PROBLEM TO WORK ON:
What you return should be only the lines starting at the one that contains "Task: Open the Bảng xếp hạng dài side panel" and running to the end of the listing, exactly as written, minus any pictures.

THE DATA:

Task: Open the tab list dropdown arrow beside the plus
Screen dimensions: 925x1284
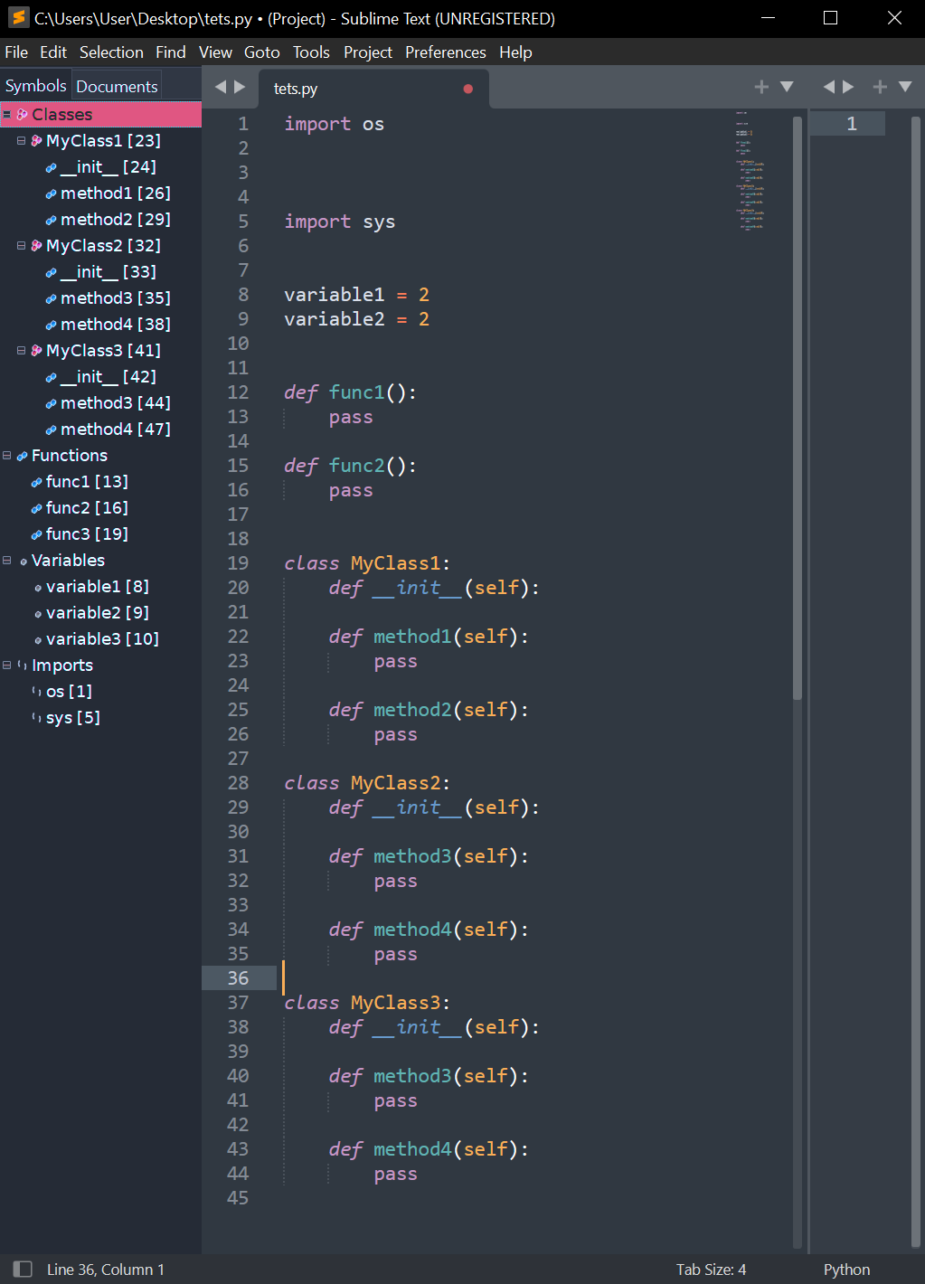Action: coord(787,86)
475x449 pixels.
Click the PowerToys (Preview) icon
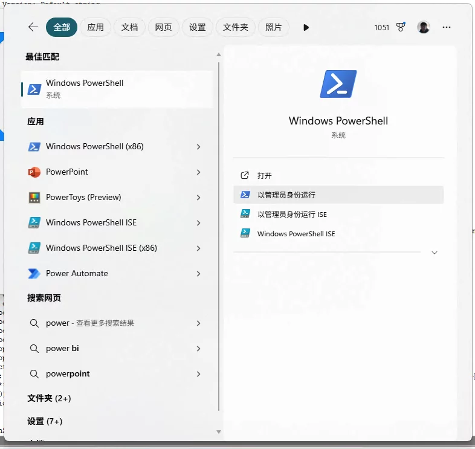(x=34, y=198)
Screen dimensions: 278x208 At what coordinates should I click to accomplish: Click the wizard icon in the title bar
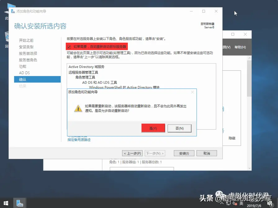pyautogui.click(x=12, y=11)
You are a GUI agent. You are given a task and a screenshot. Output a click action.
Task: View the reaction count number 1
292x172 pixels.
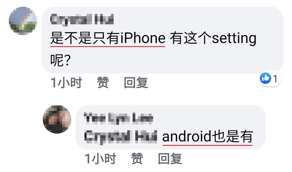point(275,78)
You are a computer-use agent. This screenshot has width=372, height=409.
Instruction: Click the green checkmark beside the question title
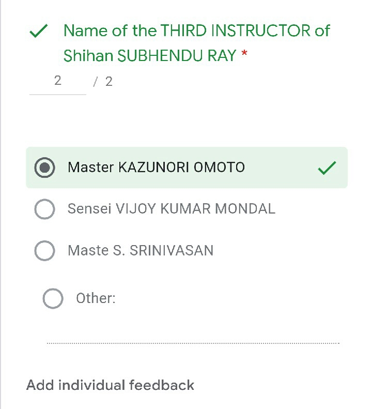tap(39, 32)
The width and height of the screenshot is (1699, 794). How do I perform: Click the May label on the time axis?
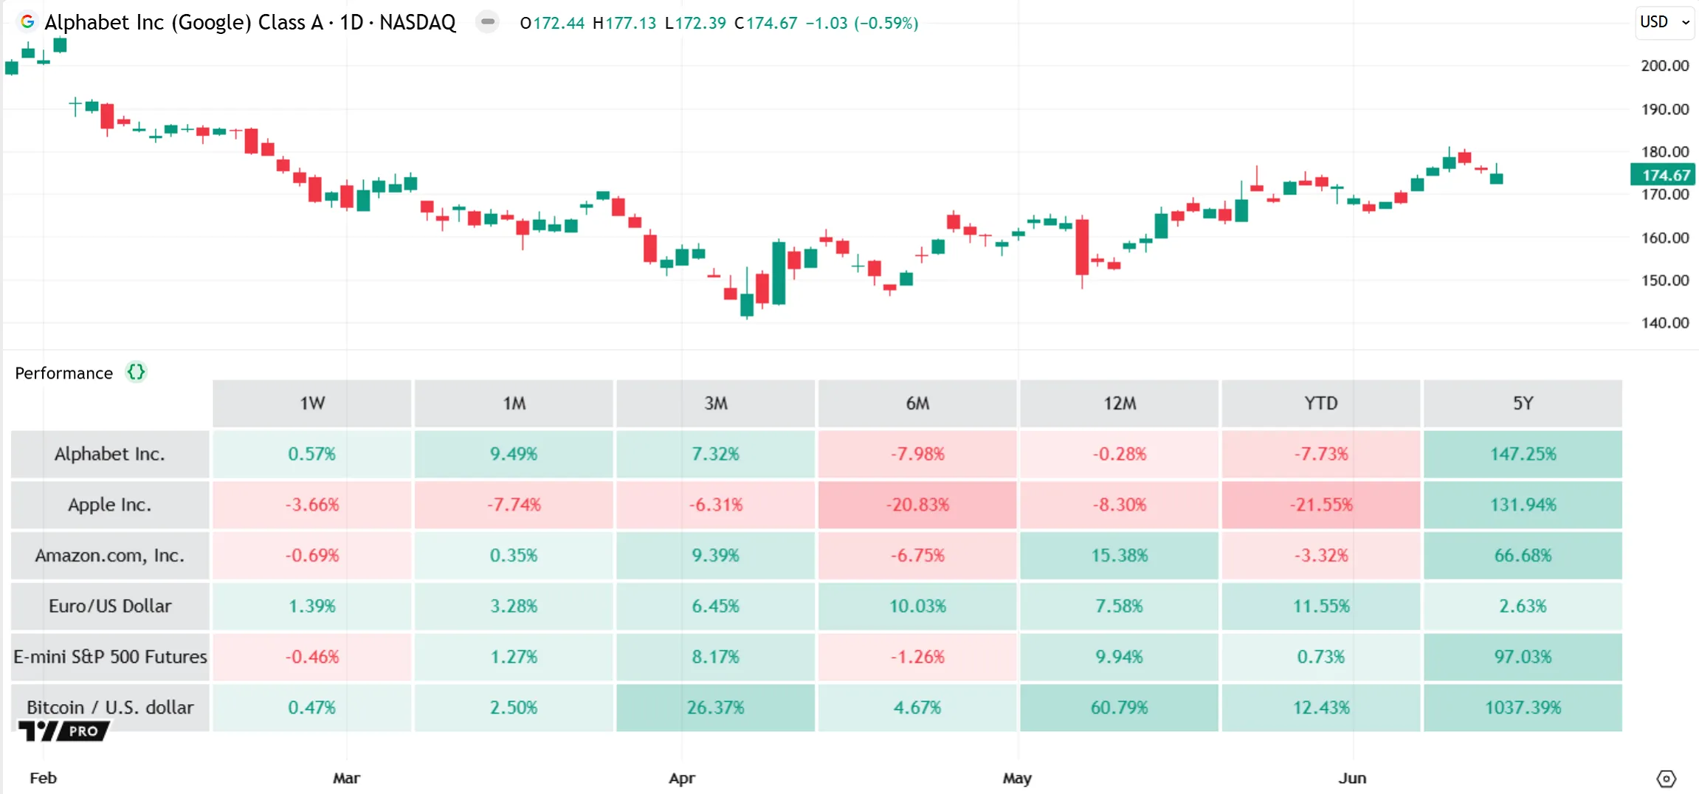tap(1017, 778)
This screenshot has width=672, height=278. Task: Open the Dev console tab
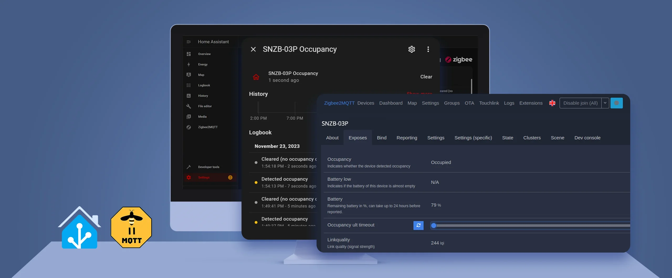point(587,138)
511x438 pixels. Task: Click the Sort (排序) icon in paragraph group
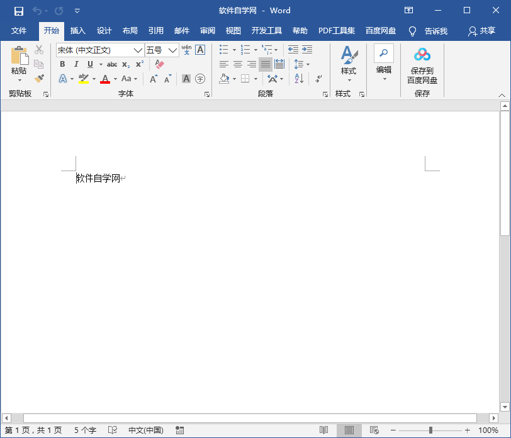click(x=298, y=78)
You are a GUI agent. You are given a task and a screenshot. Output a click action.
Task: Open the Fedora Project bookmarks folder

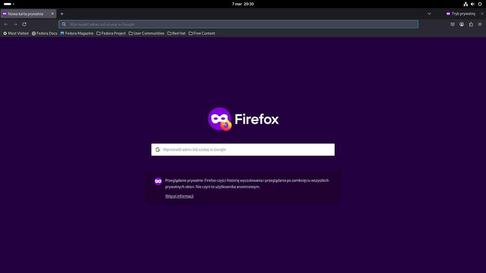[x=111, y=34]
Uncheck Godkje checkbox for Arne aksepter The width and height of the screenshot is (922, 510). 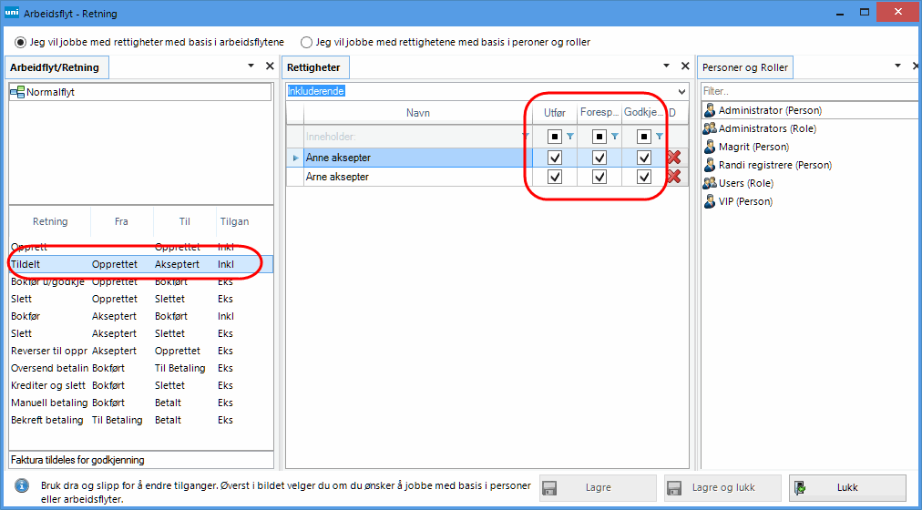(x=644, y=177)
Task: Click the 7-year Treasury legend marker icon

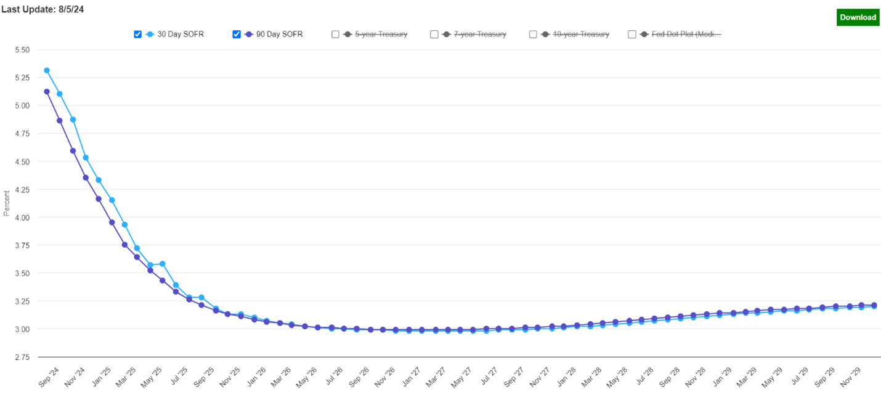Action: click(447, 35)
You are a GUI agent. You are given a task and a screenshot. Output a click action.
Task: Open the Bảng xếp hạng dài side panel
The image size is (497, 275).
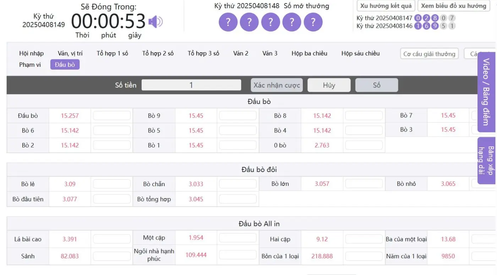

WRITTEN RESPONSE:
Task: Open the Bảng xếp hạng dài side panel
The image size is (497, 275).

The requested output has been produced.